## WHAT YOU HAVE TO DO
In the entries below, find the line containing "Image resolution: width=448". Write out that line and all lines after it, exactly, and nothing else.
+ + + + + + +
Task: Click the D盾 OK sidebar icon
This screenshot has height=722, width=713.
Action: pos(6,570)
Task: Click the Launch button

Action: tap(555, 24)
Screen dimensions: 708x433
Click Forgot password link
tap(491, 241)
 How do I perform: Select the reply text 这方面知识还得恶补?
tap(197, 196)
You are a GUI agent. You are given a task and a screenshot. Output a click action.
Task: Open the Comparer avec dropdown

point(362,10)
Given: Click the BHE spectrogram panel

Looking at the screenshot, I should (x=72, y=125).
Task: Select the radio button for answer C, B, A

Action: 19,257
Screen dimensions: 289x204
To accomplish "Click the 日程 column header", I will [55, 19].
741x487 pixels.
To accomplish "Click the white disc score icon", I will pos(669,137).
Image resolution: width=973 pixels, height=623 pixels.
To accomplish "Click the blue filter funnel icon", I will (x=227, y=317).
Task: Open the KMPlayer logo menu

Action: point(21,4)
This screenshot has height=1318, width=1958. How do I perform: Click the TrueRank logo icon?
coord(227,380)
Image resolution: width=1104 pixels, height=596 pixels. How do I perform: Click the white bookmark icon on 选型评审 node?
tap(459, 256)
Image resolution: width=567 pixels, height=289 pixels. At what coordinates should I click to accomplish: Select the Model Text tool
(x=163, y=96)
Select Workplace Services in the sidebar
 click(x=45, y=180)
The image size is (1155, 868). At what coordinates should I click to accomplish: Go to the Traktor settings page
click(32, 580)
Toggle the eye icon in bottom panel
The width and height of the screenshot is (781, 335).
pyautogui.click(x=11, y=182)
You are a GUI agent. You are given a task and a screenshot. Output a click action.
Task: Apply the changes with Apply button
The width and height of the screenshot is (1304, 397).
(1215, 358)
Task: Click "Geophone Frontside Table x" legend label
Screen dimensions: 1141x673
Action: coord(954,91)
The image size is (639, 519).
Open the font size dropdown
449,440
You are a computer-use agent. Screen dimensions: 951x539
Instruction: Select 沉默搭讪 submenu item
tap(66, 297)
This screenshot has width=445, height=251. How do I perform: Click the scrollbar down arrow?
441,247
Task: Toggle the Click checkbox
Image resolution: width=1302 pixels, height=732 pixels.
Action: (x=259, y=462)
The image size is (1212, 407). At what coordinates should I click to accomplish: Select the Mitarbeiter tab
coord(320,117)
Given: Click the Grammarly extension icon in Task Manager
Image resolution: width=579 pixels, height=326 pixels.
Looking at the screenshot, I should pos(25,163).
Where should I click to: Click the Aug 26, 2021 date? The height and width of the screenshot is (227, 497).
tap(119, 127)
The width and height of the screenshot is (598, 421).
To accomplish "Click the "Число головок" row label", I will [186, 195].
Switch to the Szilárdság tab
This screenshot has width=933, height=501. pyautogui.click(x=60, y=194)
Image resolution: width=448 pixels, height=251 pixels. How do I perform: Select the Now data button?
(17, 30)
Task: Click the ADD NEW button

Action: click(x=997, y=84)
+ + + + + + +
## TASK RESULT
Image resolution: width=448 pixels, height=251 pixels. How do I perform: Select the Now data button?
(17, 30)
Task: Click the ADD NEW button

Action: click(x=997, y=84)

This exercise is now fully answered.